Her first film was Las locuras de Tin-Tan with Germán Valdés made in 1951. After that, some of her favorite films were Frontera Norte (1953), Educando a Papá (1954), Pueblo de Proscritos (1955), and Los Platillos Voladores (1956).

From 1954-55, she filmed nine pictures in Cuba and when she returned she made Tropicana (1956), Superflaco (1957) and El Castillo de los Monstrous (1958). The last two were personal favorites, one because it was a musical and the other because it was an Abbott and Costello-type film and the actors in it were enjoyable to work with. In her later career, Elizondo filmed El Mistero de los Hongos Alucinantes (1967), Noche de Terror (1987), and the English-language film, A Walk in the Clouds (1994). She made over 75 films, mostly comedies and musicals, as she did not like dramatic works.

In 1959, she married an engineer, José Luis Paganoni. They separated in 1960. On 27 May 1960, Elizondo, who was participating in the play 30 minutos de amor at the Rotunda Theatre with Ramón Gay, had gone to dinner with Gay after their performance. The couple was accosted by Paganoni, and during the argument, Gay was shot. Elizondo called for an ambulance and Gay was taken to Rubén Leñero Hospital. He succumbed to his wounds on 28 May 1960.
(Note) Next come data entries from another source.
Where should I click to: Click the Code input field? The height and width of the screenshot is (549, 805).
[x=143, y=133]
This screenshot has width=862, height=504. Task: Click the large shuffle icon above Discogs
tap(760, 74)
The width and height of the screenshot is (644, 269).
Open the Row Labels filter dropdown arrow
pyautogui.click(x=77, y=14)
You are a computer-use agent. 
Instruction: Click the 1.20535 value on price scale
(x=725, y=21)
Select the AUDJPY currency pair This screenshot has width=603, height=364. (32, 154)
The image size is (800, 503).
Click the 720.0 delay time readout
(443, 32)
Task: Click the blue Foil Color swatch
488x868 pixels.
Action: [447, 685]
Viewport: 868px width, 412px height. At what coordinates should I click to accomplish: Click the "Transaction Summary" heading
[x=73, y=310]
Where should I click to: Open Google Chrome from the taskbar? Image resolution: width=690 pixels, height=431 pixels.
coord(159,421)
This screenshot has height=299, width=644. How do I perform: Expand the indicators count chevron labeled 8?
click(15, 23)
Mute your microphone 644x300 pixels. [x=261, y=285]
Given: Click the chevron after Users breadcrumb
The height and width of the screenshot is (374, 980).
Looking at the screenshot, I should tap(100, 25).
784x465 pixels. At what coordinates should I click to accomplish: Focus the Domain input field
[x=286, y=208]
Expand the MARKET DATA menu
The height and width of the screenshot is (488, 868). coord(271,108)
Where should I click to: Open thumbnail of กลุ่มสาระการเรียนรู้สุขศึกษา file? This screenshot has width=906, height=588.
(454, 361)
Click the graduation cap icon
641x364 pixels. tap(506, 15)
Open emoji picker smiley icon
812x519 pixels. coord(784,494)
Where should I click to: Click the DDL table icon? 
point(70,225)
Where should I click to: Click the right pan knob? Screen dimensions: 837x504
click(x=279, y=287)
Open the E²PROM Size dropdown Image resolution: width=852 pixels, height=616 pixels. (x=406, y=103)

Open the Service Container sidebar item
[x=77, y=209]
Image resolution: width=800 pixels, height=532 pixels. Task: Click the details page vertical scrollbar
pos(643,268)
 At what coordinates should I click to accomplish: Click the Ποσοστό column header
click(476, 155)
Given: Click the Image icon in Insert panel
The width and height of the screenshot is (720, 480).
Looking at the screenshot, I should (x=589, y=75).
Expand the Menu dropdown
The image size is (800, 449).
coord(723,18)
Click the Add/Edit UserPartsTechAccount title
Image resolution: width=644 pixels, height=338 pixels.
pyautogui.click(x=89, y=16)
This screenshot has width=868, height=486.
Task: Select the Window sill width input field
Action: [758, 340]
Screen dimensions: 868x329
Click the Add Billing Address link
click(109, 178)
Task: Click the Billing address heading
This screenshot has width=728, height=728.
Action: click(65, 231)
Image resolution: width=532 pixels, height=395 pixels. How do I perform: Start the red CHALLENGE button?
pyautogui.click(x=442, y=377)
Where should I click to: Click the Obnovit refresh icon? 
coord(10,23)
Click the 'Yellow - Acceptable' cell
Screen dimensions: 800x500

Shortly after that event, she recorded her first musical album, La sensacional Evangelina, which was released in 1961 and she has recorded numerous LPs and CDs. Her music spans from children's songs, to opera, to inspirational songs. She was the first woman to lead an orchestra, which she did for over 12 years.

Elizondo also performed in several telenovelas for both Televisa and TV Azteca. La frontera, El pecado de Oyuki, El abuelo y yo, Tres veces Sofía, Besos prohibidos and Mirada de Mujer, el regreso. In the last two, she performed as the character "Mamá Lena", who has become a cultural icon in Mexico. "Mama Lena" is the personification of traditional values meeting the modern world and the emotions that accompany the clashes that inevitably occur. In addition to serials, Elizondo has filmed several commercials, including commercials for American television. In 1996, she did a commercial for the California Milk Commission.

She studied various art media: acrylic with Froylán Ojeda, murals with Ignacio Aguirre, oils with Jorge Quiroz, who also taught her how to paint hands, and attended the National School of Painting "La Esmeralda". She studied with the master painter, José Bardasano Baos and in 1973, she held her first solo exhibition of her artworks. Initially her style was surrealistic with bold use of color, but her later works are more realistic depictions of animals, landscapes and people. As of 2014, she had participated in 64 group art showings and 15 solo exhibitions.

She studied theology and graduated with a bachelor's degree in theology in 1993 from La Salle University. She has written a book about art, as well one about philosophy, entitled "Pensamiento Abierto," and published numerous articles.

In 2004, Elizondo began working full-time at the National Association of Actors (ANDA) as Secretary of Labor and Conflicts but was dismissed in 2012. She sued and won her case for wrongful termination in 2013.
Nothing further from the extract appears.